YOUR ASSIGNMENT: Whenever a line in the data holds the string "axis", pull that line out.

━━━ RECORDED DATA

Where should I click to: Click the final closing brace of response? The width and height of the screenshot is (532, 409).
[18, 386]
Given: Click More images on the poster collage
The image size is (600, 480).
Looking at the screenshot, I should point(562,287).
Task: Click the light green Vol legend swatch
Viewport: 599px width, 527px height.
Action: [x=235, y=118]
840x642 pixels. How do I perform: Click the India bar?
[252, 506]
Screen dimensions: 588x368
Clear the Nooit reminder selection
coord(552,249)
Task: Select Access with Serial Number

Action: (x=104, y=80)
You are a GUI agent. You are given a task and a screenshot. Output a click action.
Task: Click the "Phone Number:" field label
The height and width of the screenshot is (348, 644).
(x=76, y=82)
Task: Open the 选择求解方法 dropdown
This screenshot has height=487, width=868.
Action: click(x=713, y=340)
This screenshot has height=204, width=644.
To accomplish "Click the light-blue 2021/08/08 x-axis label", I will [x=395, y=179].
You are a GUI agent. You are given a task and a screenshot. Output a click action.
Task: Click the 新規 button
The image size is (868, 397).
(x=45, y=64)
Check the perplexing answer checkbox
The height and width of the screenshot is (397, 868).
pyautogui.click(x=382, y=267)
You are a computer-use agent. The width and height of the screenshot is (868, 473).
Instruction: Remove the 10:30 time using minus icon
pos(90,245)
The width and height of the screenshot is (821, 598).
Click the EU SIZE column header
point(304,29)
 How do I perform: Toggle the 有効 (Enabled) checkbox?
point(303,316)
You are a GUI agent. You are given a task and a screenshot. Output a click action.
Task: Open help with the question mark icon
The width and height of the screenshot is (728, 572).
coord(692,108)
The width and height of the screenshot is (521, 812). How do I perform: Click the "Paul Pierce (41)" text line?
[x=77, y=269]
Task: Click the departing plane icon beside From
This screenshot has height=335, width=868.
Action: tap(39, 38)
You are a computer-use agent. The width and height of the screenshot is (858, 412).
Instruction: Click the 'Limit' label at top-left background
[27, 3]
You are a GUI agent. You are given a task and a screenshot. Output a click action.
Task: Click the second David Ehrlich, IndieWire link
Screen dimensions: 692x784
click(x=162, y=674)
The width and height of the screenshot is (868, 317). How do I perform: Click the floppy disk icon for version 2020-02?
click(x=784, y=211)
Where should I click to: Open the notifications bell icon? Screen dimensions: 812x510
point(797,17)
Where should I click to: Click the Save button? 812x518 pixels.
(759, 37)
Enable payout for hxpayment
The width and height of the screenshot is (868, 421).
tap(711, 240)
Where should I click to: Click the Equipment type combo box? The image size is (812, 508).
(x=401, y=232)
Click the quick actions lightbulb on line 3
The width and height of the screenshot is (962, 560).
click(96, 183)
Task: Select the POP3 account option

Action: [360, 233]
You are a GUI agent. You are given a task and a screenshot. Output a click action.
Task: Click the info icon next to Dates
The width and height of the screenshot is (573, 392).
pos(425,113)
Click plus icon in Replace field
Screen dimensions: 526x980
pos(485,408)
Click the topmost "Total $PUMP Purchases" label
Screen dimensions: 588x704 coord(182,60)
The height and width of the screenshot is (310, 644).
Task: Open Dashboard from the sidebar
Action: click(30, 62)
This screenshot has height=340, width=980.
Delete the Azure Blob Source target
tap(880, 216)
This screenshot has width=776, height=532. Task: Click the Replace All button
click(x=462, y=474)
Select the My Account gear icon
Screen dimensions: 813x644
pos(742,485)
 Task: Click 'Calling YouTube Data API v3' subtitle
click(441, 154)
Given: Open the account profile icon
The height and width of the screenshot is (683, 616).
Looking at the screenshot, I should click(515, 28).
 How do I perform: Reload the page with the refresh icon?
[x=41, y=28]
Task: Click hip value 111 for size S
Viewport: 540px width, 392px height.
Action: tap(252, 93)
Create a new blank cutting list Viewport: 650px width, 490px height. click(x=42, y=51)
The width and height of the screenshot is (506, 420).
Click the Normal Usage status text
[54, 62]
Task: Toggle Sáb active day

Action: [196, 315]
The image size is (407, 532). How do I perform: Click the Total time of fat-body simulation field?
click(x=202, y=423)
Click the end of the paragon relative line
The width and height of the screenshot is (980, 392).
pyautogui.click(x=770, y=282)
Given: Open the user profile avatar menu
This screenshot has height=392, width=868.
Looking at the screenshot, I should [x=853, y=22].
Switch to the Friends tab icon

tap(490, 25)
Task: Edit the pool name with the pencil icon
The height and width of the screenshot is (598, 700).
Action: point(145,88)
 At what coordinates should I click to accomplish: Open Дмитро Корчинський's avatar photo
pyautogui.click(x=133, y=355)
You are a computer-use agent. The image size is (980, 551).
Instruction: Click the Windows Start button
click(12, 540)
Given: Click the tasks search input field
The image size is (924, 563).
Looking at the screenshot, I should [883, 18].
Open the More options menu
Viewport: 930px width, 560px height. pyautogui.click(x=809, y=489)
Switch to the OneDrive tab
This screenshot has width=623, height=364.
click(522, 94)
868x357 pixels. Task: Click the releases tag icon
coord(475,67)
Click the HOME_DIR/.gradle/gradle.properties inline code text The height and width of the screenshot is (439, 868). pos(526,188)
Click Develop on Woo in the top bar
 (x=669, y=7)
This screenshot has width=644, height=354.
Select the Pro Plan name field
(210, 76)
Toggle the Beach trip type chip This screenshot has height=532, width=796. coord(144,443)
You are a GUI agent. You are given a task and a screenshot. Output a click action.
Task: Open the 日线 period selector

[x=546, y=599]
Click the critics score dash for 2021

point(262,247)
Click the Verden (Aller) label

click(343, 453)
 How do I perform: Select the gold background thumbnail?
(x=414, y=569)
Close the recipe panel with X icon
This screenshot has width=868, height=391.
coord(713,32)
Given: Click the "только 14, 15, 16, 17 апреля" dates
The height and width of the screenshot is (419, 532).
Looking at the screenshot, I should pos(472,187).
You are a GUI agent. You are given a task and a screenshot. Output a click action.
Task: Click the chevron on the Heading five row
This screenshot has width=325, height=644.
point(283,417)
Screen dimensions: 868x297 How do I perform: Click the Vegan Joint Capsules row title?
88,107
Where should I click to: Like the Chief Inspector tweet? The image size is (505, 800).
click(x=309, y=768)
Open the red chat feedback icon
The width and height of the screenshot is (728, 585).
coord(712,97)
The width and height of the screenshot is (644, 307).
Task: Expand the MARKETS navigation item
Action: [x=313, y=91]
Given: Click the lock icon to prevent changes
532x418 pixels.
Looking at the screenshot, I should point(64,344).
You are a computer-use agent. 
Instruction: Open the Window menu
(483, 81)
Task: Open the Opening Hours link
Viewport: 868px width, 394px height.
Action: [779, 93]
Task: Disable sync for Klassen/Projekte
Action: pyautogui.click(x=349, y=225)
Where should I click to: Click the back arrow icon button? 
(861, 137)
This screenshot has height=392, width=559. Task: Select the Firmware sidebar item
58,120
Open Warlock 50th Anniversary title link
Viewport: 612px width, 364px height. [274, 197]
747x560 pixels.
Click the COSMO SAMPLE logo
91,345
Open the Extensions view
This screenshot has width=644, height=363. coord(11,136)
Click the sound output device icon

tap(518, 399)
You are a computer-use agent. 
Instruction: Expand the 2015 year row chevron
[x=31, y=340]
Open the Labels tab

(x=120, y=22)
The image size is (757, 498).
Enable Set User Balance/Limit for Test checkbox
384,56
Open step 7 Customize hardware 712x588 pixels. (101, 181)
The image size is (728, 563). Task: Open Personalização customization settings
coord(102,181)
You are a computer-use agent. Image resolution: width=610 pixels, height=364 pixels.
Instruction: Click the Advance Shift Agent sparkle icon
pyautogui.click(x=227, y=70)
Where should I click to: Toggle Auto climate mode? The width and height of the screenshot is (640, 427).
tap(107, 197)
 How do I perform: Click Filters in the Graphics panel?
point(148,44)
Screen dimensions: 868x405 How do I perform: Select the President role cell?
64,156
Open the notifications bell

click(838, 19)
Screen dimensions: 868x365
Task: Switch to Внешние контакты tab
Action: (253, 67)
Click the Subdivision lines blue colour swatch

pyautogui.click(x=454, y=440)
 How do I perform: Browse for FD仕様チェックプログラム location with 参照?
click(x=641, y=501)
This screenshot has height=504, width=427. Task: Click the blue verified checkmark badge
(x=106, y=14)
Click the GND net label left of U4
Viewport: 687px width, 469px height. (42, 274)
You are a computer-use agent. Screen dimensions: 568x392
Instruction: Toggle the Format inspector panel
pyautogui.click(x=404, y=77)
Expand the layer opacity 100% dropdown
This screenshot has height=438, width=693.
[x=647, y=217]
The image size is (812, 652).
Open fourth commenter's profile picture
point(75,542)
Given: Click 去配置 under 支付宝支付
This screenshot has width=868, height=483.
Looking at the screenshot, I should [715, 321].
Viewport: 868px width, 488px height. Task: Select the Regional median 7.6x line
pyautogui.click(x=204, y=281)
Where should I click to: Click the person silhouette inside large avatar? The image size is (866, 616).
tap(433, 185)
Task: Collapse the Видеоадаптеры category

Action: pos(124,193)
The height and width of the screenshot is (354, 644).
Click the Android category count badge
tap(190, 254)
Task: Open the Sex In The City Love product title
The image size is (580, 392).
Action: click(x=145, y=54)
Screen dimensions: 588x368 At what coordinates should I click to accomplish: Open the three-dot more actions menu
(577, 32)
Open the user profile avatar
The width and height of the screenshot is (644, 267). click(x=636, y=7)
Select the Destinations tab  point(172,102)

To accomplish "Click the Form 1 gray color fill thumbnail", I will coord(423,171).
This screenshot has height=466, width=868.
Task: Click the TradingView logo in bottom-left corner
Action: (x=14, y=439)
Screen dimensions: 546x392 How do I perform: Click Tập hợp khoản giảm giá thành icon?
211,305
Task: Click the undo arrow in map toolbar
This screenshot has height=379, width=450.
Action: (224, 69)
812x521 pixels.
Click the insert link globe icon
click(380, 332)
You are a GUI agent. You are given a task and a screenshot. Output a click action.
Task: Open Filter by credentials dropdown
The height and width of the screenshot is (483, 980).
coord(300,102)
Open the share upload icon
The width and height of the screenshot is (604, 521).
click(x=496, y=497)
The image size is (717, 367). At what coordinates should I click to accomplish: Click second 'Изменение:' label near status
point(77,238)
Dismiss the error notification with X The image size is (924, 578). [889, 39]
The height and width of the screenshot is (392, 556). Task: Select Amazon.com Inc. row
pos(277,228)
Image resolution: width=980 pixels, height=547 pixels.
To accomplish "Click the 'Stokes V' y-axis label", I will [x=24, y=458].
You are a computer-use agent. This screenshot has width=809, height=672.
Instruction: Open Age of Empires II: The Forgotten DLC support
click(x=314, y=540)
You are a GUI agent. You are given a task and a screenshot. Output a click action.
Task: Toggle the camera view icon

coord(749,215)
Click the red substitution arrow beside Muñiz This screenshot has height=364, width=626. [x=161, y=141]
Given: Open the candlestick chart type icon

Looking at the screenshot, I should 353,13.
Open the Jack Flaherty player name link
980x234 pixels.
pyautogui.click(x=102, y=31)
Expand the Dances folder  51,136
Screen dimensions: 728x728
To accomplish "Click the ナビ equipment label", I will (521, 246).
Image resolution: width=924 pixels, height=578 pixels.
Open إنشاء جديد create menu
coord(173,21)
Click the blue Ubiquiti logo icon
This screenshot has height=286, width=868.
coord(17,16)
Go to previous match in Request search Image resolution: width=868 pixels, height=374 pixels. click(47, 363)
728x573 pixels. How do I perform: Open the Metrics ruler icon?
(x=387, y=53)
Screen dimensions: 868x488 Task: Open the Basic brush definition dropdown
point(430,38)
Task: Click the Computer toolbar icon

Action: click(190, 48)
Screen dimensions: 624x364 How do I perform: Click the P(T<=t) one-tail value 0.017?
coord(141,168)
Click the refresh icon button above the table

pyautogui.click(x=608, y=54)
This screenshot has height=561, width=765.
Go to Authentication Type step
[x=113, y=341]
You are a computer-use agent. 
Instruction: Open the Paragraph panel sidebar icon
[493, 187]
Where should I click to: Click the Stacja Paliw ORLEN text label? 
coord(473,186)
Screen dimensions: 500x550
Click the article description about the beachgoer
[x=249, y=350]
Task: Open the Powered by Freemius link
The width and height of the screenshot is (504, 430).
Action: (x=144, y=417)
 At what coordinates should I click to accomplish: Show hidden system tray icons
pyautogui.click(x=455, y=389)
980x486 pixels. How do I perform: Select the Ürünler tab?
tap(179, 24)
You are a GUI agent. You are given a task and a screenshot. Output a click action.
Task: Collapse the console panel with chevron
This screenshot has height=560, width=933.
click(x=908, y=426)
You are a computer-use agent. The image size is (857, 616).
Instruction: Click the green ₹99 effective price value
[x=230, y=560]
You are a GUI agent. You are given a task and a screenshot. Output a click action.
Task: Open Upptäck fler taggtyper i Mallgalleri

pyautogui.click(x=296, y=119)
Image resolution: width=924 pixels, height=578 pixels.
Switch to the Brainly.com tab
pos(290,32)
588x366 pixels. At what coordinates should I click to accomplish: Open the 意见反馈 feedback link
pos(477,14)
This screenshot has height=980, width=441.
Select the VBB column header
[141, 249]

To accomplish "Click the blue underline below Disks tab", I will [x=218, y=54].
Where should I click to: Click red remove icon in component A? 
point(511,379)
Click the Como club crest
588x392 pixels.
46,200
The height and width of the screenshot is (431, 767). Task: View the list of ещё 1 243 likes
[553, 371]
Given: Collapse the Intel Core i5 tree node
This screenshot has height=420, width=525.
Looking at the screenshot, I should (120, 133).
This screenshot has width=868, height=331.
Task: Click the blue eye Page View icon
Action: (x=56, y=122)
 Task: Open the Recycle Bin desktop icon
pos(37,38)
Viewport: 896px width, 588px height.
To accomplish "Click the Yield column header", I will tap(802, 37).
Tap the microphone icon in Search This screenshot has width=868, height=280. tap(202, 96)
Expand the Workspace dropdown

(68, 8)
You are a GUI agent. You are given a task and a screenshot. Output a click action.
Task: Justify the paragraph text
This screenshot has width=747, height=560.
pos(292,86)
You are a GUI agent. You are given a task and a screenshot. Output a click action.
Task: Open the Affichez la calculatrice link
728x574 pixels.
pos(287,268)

━━━━━━

ANSWER TO THIS PROBLEM:
To accomplish "Click the light-blue 2021/08/08 x-axis label", I will [x=395, y=179].
To accomplish "Click the 'Stokes V' y-axis label", I will [x=24, y=458].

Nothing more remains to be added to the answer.